Manager Risorse Umane: manager interni o manager esterni?
Manager Risorse Umane: i criteri per una scelta strategiche dell’HR management
«Luxottica rimane così: i geni non entrano più. Abbiamo tanti giovani dentro che crescono».
Queste le affermazioni fatte dal presidente Del Vecchio in Aprile contestualmente agli annunci relativi alle nuove assunzioni e agli ampliamenti degli stabilimenti.
Sembrerebbe così tramontata l’epoca dei supermanager che in questi anni hanno occupato le posizioni chiave della governance e della gestione dell’azienda, diventata modello sia per i continui risultati raggiunti, sia per quello di welfare applicato alla gestione delle risorse umane.
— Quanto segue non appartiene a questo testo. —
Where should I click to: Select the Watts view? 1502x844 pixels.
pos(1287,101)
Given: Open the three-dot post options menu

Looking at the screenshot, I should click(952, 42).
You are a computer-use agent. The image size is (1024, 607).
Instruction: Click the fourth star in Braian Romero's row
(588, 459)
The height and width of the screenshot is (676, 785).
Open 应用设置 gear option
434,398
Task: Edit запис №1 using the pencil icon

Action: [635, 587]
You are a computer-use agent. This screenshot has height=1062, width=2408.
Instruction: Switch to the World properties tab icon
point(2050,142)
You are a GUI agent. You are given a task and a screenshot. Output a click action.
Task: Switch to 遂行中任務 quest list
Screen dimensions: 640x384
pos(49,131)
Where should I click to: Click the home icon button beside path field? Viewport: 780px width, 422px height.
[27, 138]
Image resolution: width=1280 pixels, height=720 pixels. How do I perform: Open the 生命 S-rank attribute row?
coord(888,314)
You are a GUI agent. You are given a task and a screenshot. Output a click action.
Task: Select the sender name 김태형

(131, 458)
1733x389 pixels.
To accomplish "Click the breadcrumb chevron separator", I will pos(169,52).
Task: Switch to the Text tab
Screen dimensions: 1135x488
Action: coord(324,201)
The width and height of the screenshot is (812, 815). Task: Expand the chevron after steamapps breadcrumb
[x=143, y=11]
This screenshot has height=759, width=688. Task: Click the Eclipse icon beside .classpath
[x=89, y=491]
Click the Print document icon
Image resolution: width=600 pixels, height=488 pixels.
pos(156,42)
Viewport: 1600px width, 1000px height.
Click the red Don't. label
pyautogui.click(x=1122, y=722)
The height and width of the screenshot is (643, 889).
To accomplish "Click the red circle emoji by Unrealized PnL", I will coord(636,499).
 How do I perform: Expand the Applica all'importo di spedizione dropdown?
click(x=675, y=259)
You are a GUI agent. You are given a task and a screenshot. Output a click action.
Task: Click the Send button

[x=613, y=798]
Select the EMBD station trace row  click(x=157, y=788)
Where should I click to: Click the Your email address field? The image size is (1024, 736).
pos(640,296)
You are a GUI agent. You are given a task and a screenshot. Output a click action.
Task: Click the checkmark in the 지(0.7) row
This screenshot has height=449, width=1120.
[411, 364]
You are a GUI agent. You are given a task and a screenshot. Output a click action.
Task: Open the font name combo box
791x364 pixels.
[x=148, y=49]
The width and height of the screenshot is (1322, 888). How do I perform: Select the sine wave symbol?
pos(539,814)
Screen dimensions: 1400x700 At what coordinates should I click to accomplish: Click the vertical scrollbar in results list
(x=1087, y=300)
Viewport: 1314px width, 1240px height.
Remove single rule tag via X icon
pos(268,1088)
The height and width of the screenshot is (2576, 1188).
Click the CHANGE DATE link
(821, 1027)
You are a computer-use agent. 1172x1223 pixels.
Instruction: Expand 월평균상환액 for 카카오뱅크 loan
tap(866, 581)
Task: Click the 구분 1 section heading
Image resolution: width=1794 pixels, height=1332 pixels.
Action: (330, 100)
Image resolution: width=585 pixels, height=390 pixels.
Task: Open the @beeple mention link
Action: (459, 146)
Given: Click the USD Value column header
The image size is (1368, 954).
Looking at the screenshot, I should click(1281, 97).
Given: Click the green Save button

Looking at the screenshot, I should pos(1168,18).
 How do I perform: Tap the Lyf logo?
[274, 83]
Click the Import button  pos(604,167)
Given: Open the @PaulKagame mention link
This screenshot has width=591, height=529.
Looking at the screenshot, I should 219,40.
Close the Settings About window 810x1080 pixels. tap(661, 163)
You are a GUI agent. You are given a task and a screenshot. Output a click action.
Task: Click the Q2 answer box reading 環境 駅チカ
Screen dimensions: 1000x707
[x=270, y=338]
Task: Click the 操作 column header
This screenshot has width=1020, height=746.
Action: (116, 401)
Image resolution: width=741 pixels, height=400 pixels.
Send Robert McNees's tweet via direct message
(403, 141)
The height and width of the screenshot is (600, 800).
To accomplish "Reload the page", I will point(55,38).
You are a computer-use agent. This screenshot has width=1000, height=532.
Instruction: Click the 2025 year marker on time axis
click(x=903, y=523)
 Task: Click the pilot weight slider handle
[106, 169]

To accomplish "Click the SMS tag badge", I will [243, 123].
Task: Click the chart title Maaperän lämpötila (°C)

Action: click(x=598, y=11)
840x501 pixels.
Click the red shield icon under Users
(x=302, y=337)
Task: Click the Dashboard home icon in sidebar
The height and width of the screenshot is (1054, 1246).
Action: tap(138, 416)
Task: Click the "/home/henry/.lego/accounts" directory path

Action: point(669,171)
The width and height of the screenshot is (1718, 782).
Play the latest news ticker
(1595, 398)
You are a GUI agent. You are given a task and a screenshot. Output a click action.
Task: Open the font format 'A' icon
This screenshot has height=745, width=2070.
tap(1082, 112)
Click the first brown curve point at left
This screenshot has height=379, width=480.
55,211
Ed è proprio in questa funzione che, dopo l’addio al co-a.d. Adil Mehboob-Khan, si è assistito ad un altro eccellente avvicendamento.
Al posto infatti di Nicola Pelà che è aveva ricoperto la funzione dal 2005 arrivando da diverse e prestigiose esperienze tra cui l’Olivetti, è stato insediato Piergiorgio Angeli che aveva affiancato il manager, migrato a Londra presso Walgreens Boots Alliance, sino dal 2007.
Si conferma così il nuovo corso annunciato da Del Vecchio che, in controtendenza rispetto alle aziende che mediamente privilegiano l’assunzione di manager esterni per occupare posizioni apicali, ha deciso di valorizzare le risorse che negli anni sono cresciute nell’azienda.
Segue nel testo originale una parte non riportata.